El Rosarino era un chico encantador, y aunque besaba muy bien y la Loca estaba con el culo que le ardía de ganas, se pusieron a charlar y tomar cerveza alargando la preliminar. Tenían buena onda, hacía mucho que no se veían, y la heladera estaba llena de botellas de Quilmes.

Entre cervezas, y chupadas de pija, y besos, y chupadas de orto, se pusieron al tanto de sus vidas. 
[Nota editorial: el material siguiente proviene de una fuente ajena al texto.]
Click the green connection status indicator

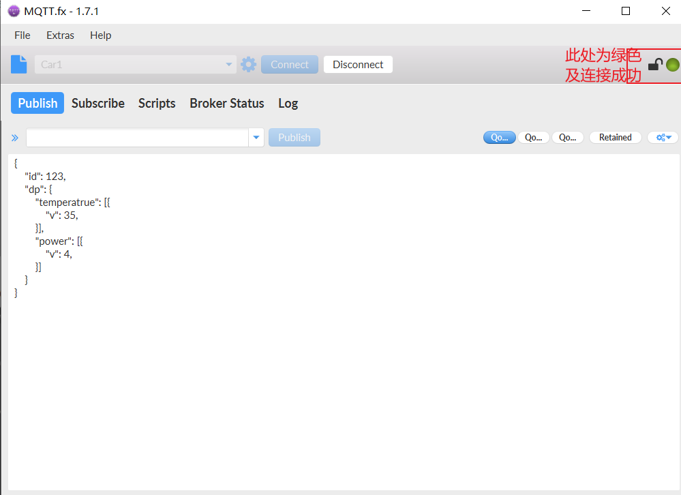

“este lunes tengo una entrevista para trabajar en Blockbuster ah qué bien que me la chupás así que este fin de semana quiero ver si puedo juntar para comprarme zapatos y una corbata vení que te como el ojete un rato ay qué rico te deseo suerte después vemos qué dicen las cartas esta semana tuve clientes extra y te puedo pagar tu tarifa a mí me faltan dos materias y me recibo de psicóloga imaginate las cosas que vamos a hacer en el diván cuando tenga mi consultorio estuviste practicando? me lo estás comiendo mejor que nunca y qué rica que está esta cerveza lástima que se terminó nunca había probado Brahma fiel a la Quilmes siempre yo como buena loca argentina esperá que tengo más en la heladera ay bueno basta te la quiero chupar otro rato qué bueno no tengo ningún compinche que sea psicólogo te voy a contar mis sueños para que los descifres y nos hagamos millonarios apostando en la quiniela despacio que me vas a hacer acabar cómo que nunca habías probado la Brahma es riquísima la empezaron a importar de Brasil hace poco los brasucas saben lo que hacen un día te voy a traer de Rosario la cerveza Santa Fe que tomamos allá dale vení que te quiero dar un pete yo a vos ahora linda ay qué te está pasando será la cerveza lo único que falta es que también me pidas que te coma el culo ay tené cuidado que me la estás chupando muy bien y si me llegás a hacer acabar yo no soy multiorgásmica como vos y me encantaría que me cuentes tus sueños aunque te adelanto que te vas a desilusionar porque tu plan para que nos volvamos millonarios no es muy bueno que digamos dame un beso con gusto a pija y birra hermoso”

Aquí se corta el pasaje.